Since the first management consultants Uber-ed out of the primordial corporate soup, they’ve wrestled with business leaders on how to strike the delicate balance of comfort and tension needed to build and maintain a healthy corporate culture.
Ultimately, successful organizations must strive for equipoise, managing with agility and a ceaseless interplay of internal interests, drives, stakes and outcomes. Times change, cultures adjust, norms shift, nothing is static. Though, as companies seek to attract younger generations, I sometimes fustily wonder—is there a point at which the pendulum swings so far toward the warm fuzzies that organizational performance suffers?
I recently heard a story wherein a client of mine told one of her new straight-out-of-college hires that there were several errors in a presentation. She was calm but direct, and the new hire responded by saying, “I’m not comfortable.” Huh? Record scratch. Awesome, you should not be comfortable…that’s the point!
Organizational systems benefit from a healthy dose of tension; those that over-index on making people feel comfortable all the time simply don’t perform as well as those with a laser-focused drive to exceed objectives.
Is my position old fashioned? Perhaps. But maybe “old fashioned” is just another way of saying that an approach has stood the test of time. After decades of studying organizational behavior, it’s clear to me that human nature hasn’t changed much— not in the last 30 years nor in the last 30,000 years for that matter—I know, I was there! What drove people then still drives them today.
That’s not to say that all people are alike. Rather, the cohorts are. No matter what organization I’m working with, I see familiar patterns. Overachievers who can’t stop working, want to win more than anything and will do it at all costs. Self-described perfectionists who believe that is the sole path to righteousness (i.e., approval and acceptance.) Command and control types who crave power, the purely financially driven, the attention-driven, etc.
There are about a dozen different categories of internal motivators for people who are self- driven; they create their own tension to perform. And, of course, there are people who are just trying to get by, seeking to do the minimum required to collect a paycheck and stay out of trouble. This doesn’t mean they don’t have drive. It just means that if they do, it’s focused on things outside the organization’s objectives.
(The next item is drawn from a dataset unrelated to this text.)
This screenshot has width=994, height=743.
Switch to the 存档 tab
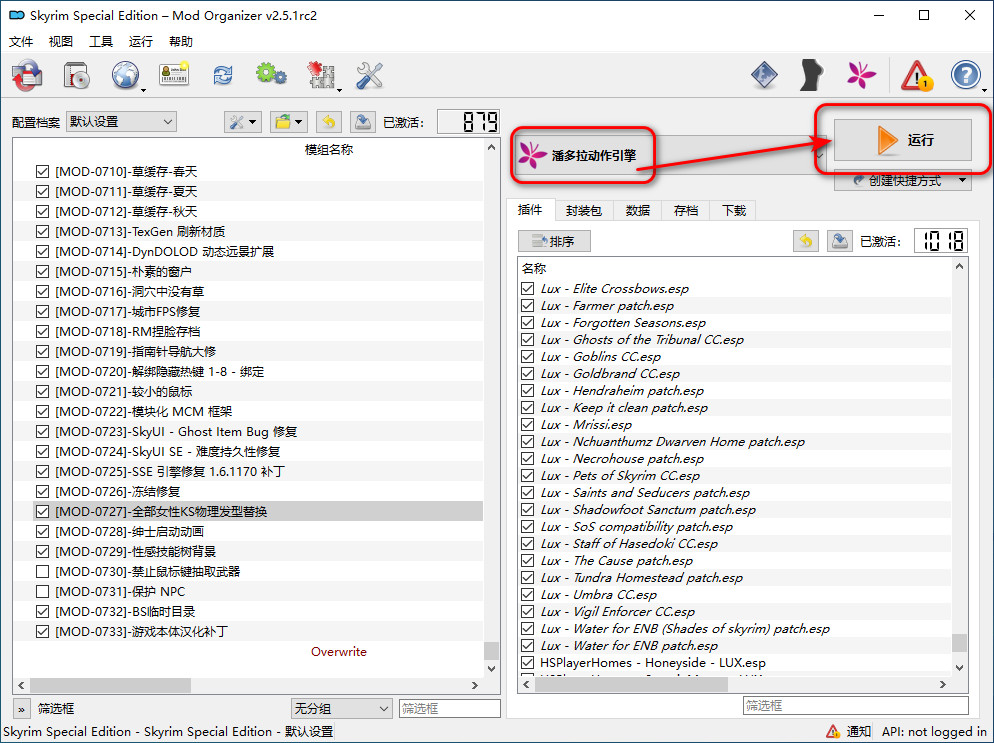point(685,210)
Getting all of these people moving toward the same goal requires understanding each individual’s motivations. It means creating the tension in the system required to activate the employees that are not driven to perform, as well as setting up the guardrails required to keep those that are driven working collaboratively where appropriate. Partially, this can—and should—be done through acts of positive consequences, such as bonuses, promotions, and recognition. However, people also need to understand that if they don’t perform there will be negative consequences. Sometimes it feels terrible. When I was running a business and missed my “number” one quarter, it wasn’t my bonus I was worried about…it was walking into that conference room with my CEO and his finance team and facing that fire.
While there are formal performance management systems in most organizations, they are frequently not robust enough to manage the ins and outs of balancing people’s desire to acquire rewards and their desire to avoid negative consequences. This is where it comes down to a leader’s direct relationship with employees.
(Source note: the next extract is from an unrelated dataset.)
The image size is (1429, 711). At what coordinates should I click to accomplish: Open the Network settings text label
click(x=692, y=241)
If an employee is expected to deliver on something and they let it slip, they should be worried about walking into the boss’s office and saying they dropped the ball, not merely about the impact the mistake will have on their performance review six months later. Being worried about a boss’s reaction when one doesn’t perform is a healthy, rational response, not something organizations should seek to avoid.
Understanding that a boss may reprimand—or worse—someone in the moment can obviously influence how people behave. After all, if a manager tells an employee to accomplish five things and that person didn’t do them, and didn’t reach out for help, the manager has good reason to be ruffled.
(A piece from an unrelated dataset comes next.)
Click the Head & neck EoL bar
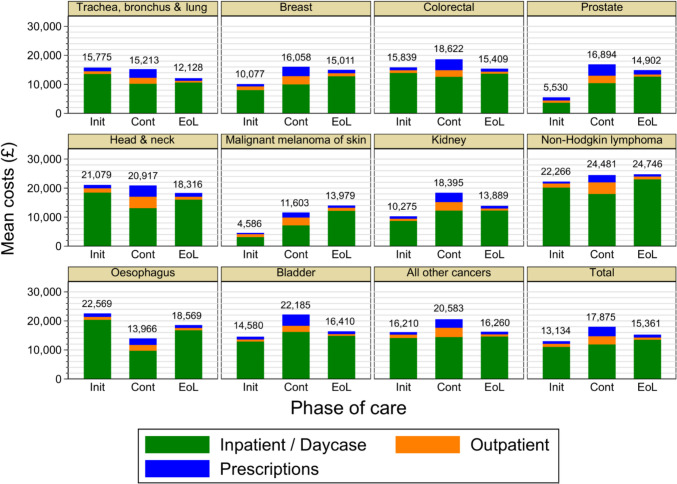 click(188, 219)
Corporate culture in its simplest terms is the repeated patterns of behaviors present in an organization. If a leader wants their organization to be more creative, collaborative, or innovative, they must first set up a system that incentivizes and enables those behaviors, monitors them, and artfully inflects pressure points and applies consequences—both positive and negative. Those formal systems must be supported by informal systems, and one of those informal systems is the leaders’ application of approval and disapproval as each situation warrants. Friction produces energy, and energy is what drives outcomes and ultimately what separates good organizations from great ones.